# tractor w/loader



## PewHeretic (Apr 21, 2013)

What made you give up on the skid steer? I've been working an ASV for a few years and find myself frustrated sometimes when it comes to the heavier work. Just curious as what drove your decision making process to go to full size tractor. I paid $10,000.00 at an auction for the ASV plus trailer and blade and forks. The medium duty tractors with front bucket were the same price but I figured I could do more with the ASV. It's definitely more maneuverable than a tractor but it's sort of wimpy doing the bigger chores. I'm an AC and building contractor and I think I've just outgrown it. I look forward to hearing how this turns out for you.. Try an auction close to you.


----------



## RayMarler (Jun 18, 2008)

I have a kubota 25hp tractor with forks on the front, and a full forklift mast on the rear. I don't use the bucket with forks, its just a pallet jack modified to fit on the front hydrolic arms. It works great for moving pallets. I also can use it as a farm tractor with all the other farm type implements. I think you made a good choice.


----------



## Ben Little (Apr 9, 2012)

I hope it's the right choice , I was trying to find what would best suit my needs rather than what toys I want  

I was concerned about how the tractor would perform with a 4 way pallet of hives on it ? I used an old Massey F tractor with a loader on it for plowing, but it is no longer here anymore , my dad is keeping it somewhere else now. hence the reason for getting a loader .
And if you had too much weight on the front it was 2wd and just spun it's tires and it was prone to lifting the back end a little , good thing there was wheel weights on it !
It almost looks like they are a little too narrow for moving around with a pallet , but I am intending on testing before buying anyways.

Anyone have issues with tipping ?


----------



## Rader Sidetrack (Nov 30, 2011)

RECORDED INFORMATION:
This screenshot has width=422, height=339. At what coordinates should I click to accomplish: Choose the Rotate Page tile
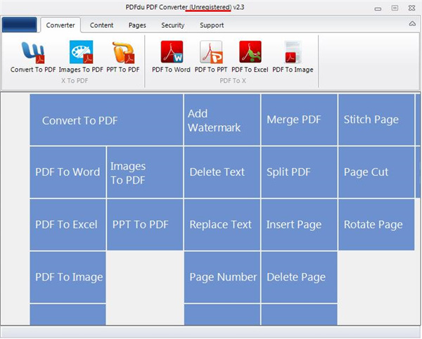(376, 225)
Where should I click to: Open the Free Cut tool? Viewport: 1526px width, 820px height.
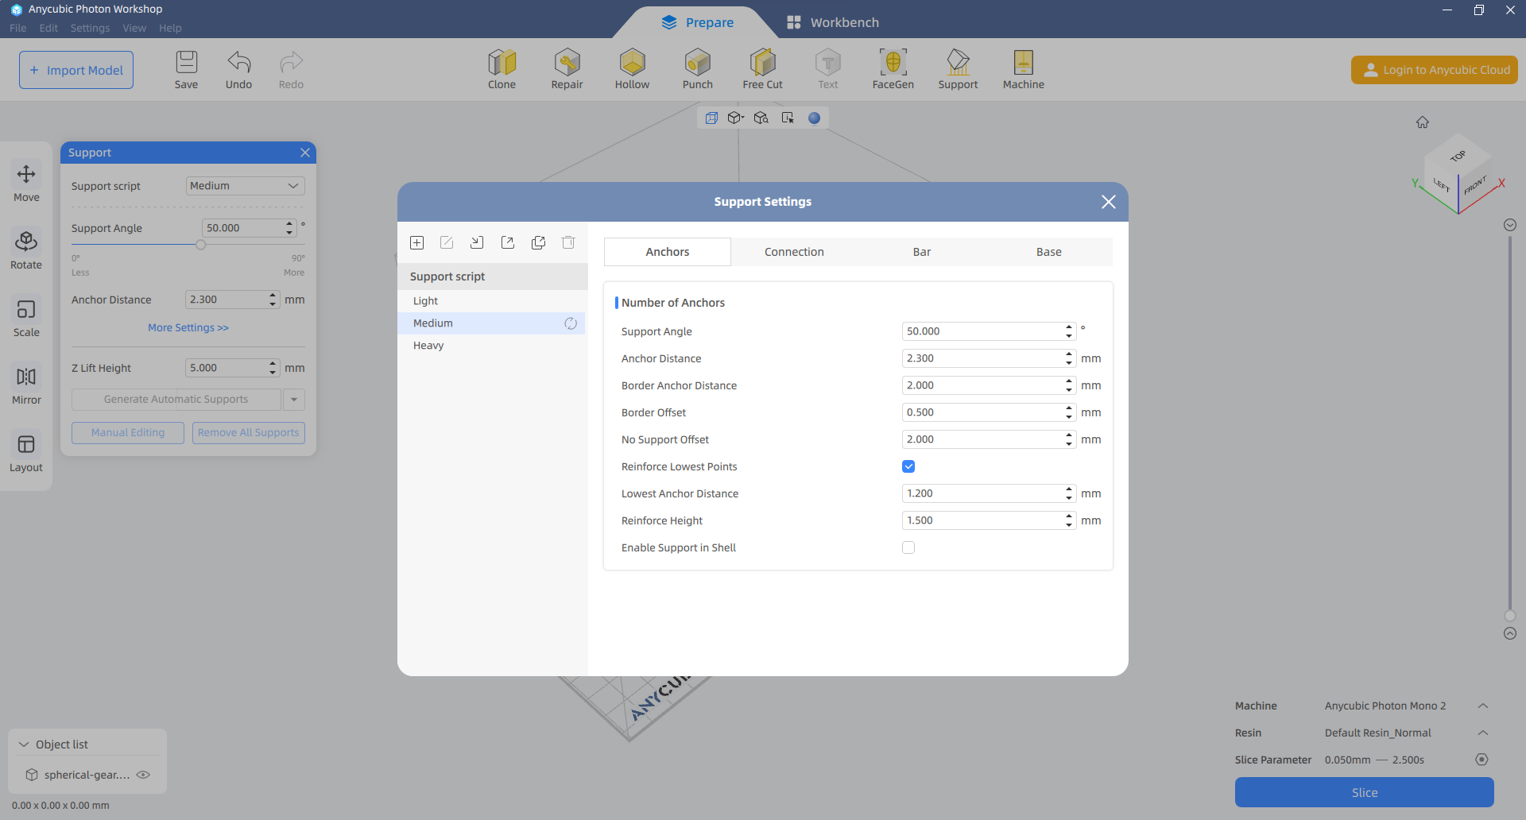[762, 69]
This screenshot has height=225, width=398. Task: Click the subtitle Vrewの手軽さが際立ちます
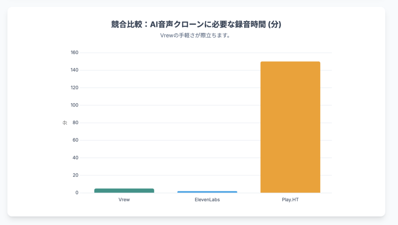click(x=195, y=35)
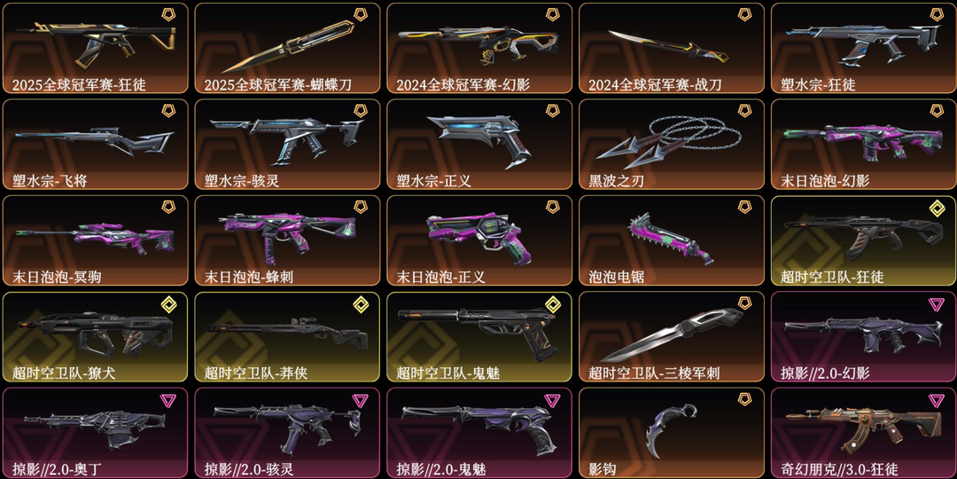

SHORT EXERCISE A:
Which usernames head the posts in the forum thread about a tractor with a loader?
SHORT EXERCISE B:
Resume the forum thread about a tractor with a loader from the point where it stops.

EXERCISE OUTPUT A:
PewHeretic, RayMarler, Ben Little, Rader Sidetrack

EXERCISE OUTPUT B:
> if you had too much weight on the front it was 2wd and just spun it's tires and it was prone to lifting the back end a little , good thing there was wheel weights on it

If you have implements designed to go on the tractor's rear 3-point hitch, the weight of those implements will help offset the load on the front forks. A bush hog style mower will work for this, but a tradeoff is that with the mower mounted the tractor is longer and clearances are reduced. Or you can devise a way to mount to the 3-point hitch a steel barrel filled with concrete to act as a counterweight.


----------



## Tenbears (May 15, 2012)

I use John Deere 3038 It is a compact tractor. but has no trouble lifting a pallet of hives. I use the front end loader only to load trailers, If I am transporting hives over rough ground with it I use a set of bale forks, that are very similar to a fork lift on the three point. I can move pallets easily with this most anywhere. The little 38 Horse power tractor easily server many other needs.


----------



## BeeTax (Dec 27, 2011)

I've had a Kioti 25 HP with a bucket on front for years but only recently got back into beekeeping. I damaged my bucket a gfew weeks ago and had a skid steer attachment built for it so that I can quickly change from bucket to forks to drum handler. Should get my forks in a couple of weeks.


----------



## Michael Bush (Aug 2, 2002)

If you need (and I think you do) fine control, get something with a Hydrostatic transmission.


----------



## Ben Little (Apr 9, 2012)

Yes I will be getting a hydro transmission. I prefer them to a standard because of how smooth they work, like the lawn tractors I work on everyday , I tell people that they would like it better , not stopping and letting out the clutch all the time .

There is too many choices when it comes to tractors and ways to lift hives onto a trailer/truck , I just want to be able to use the unit after I am done with pollination for the year . 

It's coming up again soon and I want to be ready ! 

That means switching over to a 4 way pallet system and common covers . So I better get on it . Plus I hope to start my Honey House this fall too.


----------



## Ian (Jan 16, 2003)

one thing about a tractor is the poor viability to the frount. Make sure you can see the ends of your forks sitting in your seat. Otherwise your going to be spearing your hives every once and a while. I liked my skidsteer just for the visibility, maneuverability, and compact nature of the units


----------



## dgl1948 (Oct 5, 2005)

We use a John Deere 4520. It is 58 hp and will handle about 2500 lbs on the forks. It also works our you pick Saskatoon's with a tiller and cultivator and will handle a picker. It also gets used with a front end loader and mows all our grass too. The Saskatoon's require fencing because of deer and moose issues so it drills all our post holes as well. It also has enough road speed to get to our close yards without trailering but is not to big to trailer. With the front end loader, tiller and land leveller we like to work our permanent yards up and level them as we winter all our hives outside. Level yards allow us to ensure better moisture control in these hives. It is a matter of selecting the right tool foe the jobs you need done.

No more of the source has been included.